The problem:
Check each line of the data for "сделать" and select those that have it.

Input for this task:
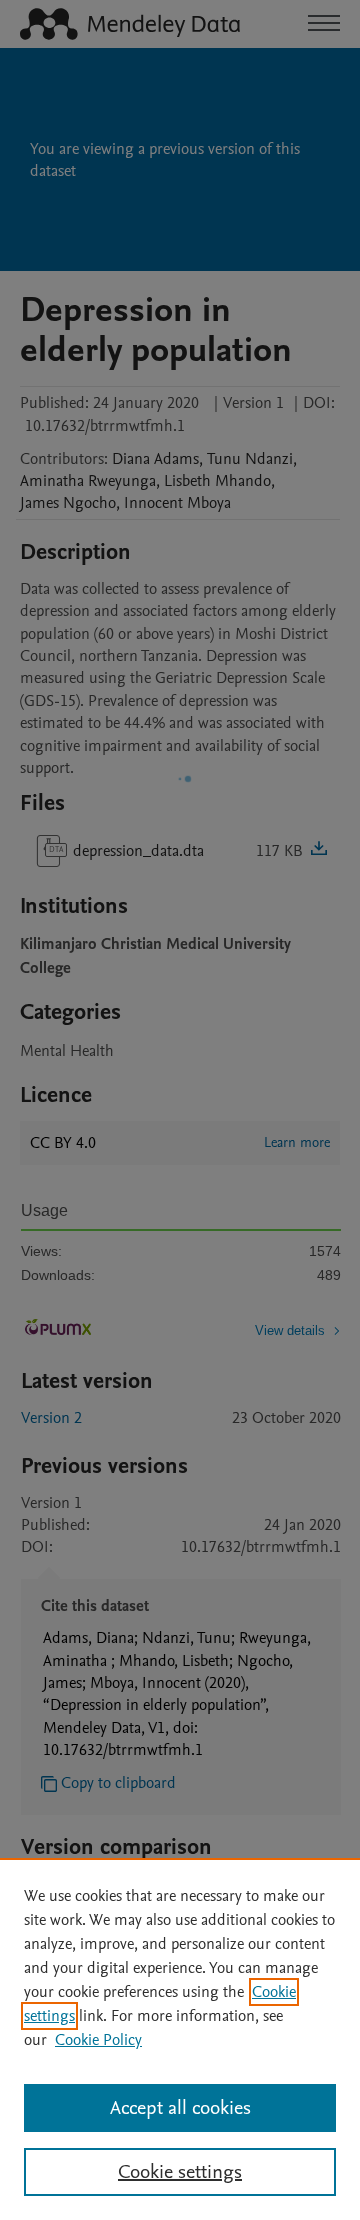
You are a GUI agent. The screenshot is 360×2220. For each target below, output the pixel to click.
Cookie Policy (98, 2040)
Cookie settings (180, 2172)
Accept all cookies (180, 2108)
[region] (180, 2039)
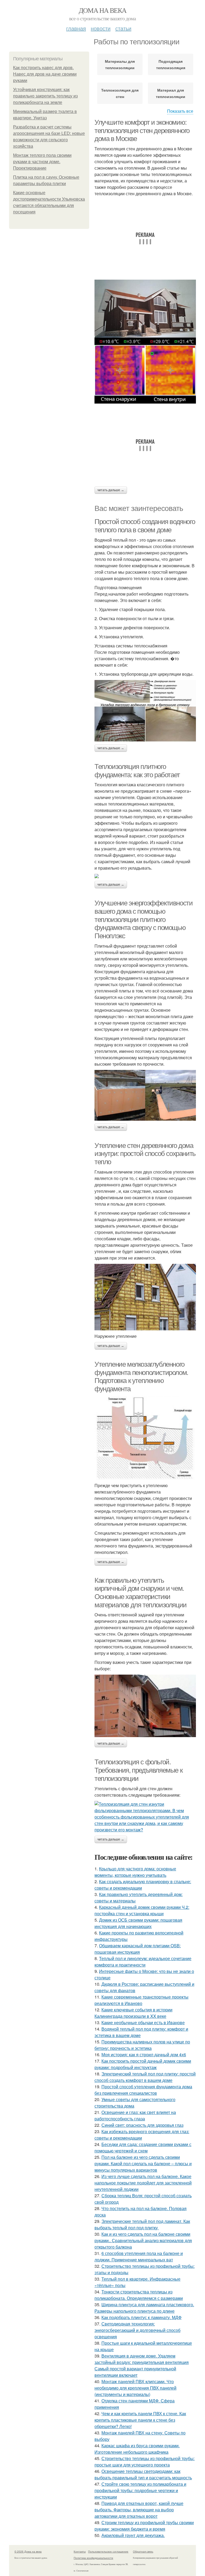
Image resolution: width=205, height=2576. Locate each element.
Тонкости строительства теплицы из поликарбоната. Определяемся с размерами (138, 2295)
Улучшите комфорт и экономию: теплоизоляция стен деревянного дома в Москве (142, 130)
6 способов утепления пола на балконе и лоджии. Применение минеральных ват (138, 2256)
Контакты (80, 2551)
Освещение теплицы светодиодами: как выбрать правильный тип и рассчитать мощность (143, 2474)
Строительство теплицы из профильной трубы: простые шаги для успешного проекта (144, 2461)
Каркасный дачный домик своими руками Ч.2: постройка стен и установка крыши (141, 1910)
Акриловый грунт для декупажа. (133, 2535)
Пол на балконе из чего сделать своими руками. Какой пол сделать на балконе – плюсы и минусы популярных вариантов (143, 2163)
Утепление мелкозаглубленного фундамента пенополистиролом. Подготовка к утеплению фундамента (141, 1376)
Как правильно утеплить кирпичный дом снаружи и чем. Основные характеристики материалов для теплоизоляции (140, 1592)
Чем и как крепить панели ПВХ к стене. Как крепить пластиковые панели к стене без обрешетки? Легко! (140, 2419)
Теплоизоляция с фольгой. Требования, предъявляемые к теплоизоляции (138, 1770)
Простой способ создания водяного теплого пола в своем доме (144, 526)
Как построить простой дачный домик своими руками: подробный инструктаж (142, 2064)
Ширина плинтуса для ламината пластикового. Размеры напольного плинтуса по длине (144, 2307)
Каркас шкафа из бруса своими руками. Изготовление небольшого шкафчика (137, 2448)
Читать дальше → (110, 490)
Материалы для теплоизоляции (120, 64)
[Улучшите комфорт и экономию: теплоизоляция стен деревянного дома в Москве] (145, 342)
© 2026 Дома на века (28, 2551)
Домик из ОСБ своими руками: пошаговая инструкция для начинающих (138, 1923)
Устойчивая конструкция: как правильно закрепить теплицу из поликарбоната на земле (45, 96)
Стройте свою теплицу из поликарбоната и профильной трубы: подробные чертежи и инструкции (140, 2490)
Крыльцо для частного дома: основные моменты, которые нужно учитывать (135, 1872)
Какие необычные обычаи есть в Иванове (143, 2022)
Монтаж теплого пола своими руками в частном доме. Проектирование (42, 161)
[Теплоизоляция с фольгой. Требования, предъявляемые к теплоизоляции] (145, 1817)
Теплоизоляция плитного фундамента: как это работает (137, 771)
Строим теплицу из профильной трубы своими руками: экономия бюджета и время (144, 2525)
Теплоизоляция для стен (120, 93)
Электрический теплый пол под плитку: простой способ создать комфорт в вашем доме (145, 2077)
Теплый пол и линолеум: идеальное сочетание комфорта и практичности (142, 1961)
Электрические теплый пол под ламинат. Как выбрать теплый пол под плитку (142, 2224)
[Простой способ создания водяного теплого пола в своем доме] (145, 711)
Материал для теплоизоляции (170, 93)
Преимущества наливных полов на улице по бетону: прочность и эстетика (142, 2045)
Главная (76, 28)
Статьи (123, 28)
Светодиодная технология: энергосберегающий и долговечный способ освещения (137, 2330)
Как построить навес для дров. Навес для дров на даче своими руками (45, 74)
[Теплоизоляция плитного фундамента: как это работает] (145, 876)
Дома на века (103, 10)
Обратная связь (143, 2551)
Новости (101, 28)
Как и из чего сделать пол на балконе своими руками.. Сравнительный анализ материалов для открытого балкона (143, 2240)
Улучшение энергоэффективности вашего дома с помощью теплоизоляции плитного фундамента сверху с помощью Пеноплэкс (143, 919)
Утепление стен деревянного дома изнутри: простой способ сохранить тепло (145, 1154)
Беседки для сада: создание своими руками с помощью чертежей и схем (142, 2147)
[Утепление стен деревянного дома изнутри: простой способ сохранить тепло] (145, 1297)
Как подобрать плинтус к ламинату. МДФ (141, 2317)
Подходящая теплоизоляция (170, 64)
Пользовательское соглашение (108, 2551)
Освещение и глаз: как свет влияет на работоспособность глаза (135, 2115)
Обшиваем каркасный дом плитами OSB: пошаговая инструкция (137, 1948)
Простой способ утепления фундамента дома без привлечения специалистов (143, 2090)
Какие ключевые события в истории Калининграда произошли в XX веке (133, 2013)
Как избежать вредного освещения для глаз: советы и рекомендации (141, 2134)
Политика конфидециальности (93, 2558)
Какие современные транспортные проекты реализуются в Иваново (141, 2000)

Response area:
Пол на балконе из чего сделать своими руками. Какой пол сделать на балконе – плюсы и минусы популярных вариантов (143, 2163)
Как и из чего сделать пол на балконе своими руками.. Сравнительный анализ материалов для открытого балкона (143, 2240)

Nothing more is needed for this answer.